DOCUMENT EXTRACT:
========================================================================
We’d Use Notwithstanding Clause: Tory MP: Conservative MP and Tory party Justice critic Randy White, in a May 19th interview for a documentary on same-sex marriage by Alexis Mackintosh called Let No One Put Asunder White spoke frankly about the Charter of Rights and Freedoms and suggests many in his party feel as he does:

The heck with the courts, eh? (RealPlayer required) You know, one of these days we in this country are going to stand up and say, ‘The politicians make the laws and the courts do not.’ The courts interpret that law. And if we don’t like that interpretation, there’s the notwithstanding clause in the Charter of Rights and Freedoms, which the Liberal government has never invoked and said they will not use. I believe we’ll see that with us in the House of Commons because enough is enough of this stuff …
I think most people are getting sick and tired of judges writing the law to suit themselves and to suit the current Liberal government, in fact.
It’s time that we started to exert our responsibility as politicians in the country. If the Charter of Rights and Freedoms is going to be used as the crutch to carry forward all of the issues that social libertarians want, then there’s got to be for us conservatives out there a way to put checks and balances in there. ”


Liberal Leader Paul Martin responded by saying, “The Conservative party would make impulsive and widespread use of the notwithstanding clause to rescind the fundamental rights of Canadians.”
Martin said there’s a good reason that the federal government has never used the clause since it came into being 22 years ago.

“Canadians care deeply about the protection of individual and minority rights. And I believe that a true national leader recognizes that the use of the notwithstanding clause will take us down a slippery slope toward the erosion of individual and minority rights and freedoms. It is a step that we should not take. It is a step that we must not take.”


The NDP joined in slamming White: “His views reflect the extreme social agenda of Stephen Harper’s party, their lack of regard for Canada’s Charter, and their contempt for Canada’s courts.”
========================================================================
PROBLEM STATEMENT:
Name every person mentioned by name in the piece on the notwithstanding clause.

DATA SUPPLIED:
========================================================================
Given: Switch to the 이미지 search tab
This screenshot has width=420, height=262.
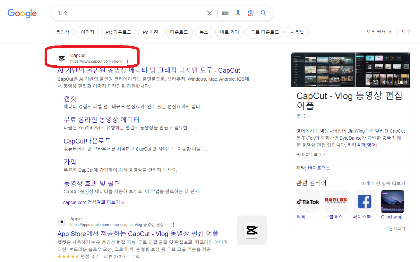Looking at the screenshot, I should click(x=87, y=32).
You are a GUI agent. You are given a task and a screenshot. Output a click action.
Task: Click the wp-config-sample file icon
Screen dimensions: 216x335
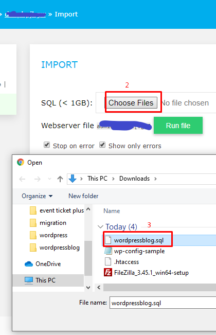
========================================================================
WORKED ANSWER:
Randy White
Alexis Mackintosh
Paul Martin
Stephen Harper